Under the Americans with Disabilities Act (ADA), HIV/AIDS qualifies as a "disability," even if asymptomatic, and employers are prohibited from discriminating on that basis:
The law applies even if a person is only perceived to be HIV-positive or to have developed AIDS
The law covers all public employers and those private employers with 15 or more employees, and prohibits discrimination in all employment practices such as hiring, firing, application procedures, job assignment, training, promotions, wages and benefits.
A person is protected by the ADA if they meet legitimate employment requirements and can perform essential functions of the position with or without reasonable accommodation.
A reasonable accommodation is any modification which would not be significantly difficult or expensive in relation to the size of the employer.
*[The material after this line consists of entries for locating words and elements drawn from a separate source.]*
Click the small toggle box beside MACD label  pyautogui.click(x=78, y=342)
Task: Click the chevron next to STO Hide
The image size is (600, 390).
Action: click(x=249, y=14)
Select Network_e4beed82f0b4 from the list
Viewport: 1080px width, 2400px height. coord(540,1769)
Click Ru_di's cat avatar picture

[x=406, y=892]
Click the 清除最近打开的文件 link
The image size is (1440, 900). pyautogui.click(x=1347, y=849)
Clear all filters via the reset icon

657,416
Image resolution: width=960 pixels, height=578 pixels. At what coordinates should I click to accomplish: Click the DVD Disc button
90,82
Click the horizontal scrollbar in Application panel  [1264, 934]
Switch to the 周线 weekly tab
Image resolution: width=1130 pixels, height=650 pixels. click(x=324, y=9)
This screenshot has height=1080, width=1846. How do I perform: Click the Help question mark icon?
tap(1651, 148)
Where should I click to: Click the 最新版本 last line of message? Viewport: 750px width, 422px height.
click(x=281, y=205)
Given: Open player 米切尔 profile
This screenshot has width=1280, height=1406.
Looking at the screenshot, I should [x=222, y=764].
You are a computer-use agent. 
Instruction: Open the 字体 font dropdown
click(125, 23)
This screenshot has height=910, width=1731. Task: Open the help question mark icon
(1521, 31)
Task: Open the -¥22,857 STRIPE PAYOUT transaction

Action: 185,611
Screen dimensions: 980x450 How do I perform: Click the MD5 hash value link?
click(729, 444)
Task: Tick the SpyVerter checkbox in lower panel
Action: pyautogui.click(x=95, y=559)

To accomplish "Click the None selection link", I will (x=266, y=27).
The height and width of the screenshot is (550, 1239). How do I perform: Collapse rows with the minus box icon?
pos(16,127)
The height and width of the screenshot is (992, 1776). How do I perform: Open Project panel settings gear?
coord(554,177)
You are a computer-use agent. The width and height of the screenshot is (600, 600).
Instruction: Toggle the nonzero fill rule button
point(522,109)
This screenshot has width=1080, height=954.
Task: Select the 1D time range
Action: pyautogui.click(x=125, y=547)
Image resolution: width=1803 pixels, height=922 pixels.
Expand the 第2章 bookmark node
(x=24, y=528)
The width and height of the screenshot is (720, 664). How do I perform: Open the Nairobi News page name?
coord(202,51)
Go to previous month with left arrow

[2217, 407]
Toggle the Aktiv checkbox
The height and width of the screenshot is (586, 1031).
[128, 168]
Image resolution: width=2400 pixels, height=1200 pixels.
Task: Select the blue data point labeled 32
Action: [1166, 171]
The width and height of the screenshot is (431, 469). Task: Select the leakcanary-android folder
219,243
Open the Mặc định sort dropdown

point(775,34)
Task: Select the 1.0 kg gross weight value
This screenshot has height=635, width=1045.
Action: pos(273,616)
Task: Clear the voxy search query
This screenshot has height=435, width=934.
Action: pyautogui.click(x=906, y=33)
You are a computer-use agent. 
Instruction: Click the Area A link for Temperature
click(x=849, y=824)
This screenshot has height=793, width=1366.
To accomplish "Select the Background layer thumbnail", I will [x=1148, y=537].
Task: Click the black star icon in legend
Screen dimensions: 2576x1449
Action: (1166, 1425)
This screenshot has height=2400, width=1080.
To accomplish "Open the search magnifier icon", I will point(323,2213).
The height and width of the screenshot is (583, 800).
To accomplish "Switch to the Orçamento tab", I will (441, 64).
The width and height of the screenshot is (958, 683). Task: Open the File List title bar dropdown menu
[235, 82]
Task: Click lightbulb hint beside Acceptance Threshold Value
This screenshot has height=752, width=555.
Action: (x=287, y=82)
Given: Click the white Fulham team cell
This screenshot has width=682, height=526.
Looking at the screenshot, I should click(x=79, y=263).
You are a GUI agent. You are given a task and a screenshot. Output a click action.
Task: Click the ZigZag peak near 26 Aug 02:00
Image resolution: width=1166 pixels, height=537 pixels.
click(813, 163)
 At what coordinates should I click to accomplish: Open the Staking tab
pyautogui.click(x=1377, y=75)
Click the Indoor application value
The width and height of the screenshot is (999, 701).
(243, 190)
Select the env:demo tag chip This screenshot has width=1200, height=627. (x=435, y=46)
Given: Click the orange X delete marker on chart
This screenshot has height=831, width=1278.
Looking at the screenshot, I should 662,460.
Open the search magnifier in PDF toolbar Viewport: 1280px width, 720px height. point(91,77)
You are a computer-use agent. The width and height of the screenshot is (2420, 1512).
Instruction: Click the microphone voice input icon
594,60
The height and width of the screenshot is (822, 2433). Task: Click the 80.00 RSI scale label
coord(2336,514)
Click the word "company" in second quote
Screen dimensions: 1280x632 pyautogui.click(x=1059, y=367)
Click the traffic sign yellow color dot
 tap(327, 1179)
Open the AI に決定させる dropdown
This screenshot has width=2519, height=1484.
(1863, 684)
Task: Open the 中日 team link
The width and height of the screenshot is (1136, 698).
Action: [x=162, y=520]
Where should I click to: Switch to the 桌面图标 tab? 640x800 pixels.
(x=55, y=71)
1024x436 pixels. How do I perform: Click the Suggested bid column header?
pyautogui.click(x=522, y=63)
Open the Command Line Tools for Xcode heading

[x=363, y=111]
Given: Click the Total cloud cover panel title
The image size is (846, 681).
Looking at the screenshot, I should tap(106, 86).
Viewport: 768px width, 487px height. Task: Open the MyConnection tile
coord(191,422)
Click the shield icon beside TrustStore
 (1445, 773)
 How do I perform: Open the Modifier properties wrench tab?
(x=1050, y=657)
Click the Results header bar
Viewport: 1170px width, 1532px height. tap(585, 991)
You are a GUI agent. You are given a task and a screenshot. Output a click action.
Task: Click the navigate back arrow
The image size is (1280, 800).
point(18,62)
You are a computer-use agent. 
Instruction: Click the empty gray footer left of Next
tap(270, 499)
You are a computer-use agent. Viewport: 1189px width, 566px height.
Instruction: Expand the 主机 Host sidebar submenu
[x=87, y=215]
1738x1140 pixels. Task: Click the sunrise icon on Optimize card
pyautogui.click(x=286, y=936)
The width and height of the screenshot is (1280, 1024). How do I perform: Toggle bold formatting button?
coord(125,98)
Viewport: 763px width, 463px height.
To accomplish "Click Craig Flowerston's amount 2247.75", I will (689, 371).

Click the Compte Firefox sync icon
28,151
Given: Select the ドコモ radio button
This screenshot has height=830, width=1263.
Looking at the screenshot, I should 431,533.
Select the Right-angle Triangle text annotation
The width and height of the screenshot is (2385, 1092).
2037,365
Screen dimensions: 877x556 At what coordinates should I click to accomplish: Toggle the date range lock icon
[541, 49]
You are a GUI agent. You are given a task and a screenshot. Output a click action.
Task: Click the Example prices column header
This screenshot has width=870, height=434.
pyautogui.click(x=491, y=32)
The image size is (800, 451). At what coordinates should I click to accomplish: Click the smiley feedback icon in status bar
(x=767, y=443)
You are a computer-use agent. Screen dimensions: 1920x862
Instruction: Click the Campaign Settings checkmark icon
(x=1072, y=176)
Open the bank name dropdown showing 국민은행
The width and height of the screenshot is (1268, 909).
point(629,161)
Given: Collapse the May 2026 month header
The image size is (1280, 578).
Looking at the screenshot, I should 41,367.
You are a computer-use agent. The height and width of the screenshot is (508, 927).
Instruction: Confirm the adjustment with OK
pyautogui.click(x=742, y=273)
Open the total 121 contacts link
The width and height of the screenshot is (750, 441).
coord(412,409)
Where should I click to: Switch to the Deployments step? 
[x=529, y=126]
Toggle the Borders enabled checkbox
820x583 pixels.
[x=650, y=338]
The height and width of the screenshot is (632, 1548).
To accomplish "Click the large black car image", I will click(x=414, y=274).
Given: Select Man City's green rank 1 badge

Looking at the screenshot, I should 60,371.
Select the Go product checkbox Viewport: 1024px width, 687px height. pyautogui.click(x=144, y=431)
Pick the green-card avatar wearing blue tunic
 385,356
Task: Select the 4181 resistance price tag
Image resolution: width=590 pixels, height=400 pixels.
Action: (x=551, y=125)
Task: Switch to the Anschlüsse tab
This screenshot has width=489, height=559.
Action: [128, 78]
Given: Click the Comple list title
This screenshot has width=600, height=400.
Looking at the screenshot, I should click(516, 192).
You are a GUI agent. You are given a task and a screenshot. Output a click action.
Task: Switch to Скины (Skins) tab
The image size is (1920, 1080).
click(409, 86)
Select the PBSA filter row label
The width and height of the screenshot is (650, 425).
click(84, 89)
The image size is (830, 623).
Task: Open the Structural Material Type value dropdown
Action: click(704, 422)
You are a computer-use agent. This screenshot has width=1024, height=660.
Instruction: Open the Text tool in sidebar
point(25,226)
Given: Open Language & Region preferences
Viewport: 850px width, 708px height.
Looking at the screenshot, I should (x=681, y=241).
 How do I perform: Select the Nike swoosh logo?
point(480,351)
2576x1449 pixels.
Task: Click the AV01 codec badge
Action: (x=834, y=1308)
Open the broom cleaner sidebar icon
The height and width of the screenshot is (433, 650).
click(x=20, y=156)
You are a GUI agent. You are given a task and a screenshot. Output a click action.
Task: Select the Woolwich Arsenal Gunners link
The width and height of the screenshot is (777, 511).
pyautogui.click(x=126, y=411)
A potential loss of customers or co-workers because an employee has HIV/AIDS does not constitute an undue hardship.
Although an employer can always consider health and safety when making employment decisions, HIV transmission will very rarely be considered a legitimate direct threat to safety.
Although an employer may inquire about health conditions that interfere with job performance, the employer is prohibited from inquiring about HIV status. If medical information/HIV status is disclosed (e.g., to request an accommodation), the ADA requires that information to be kept confidential.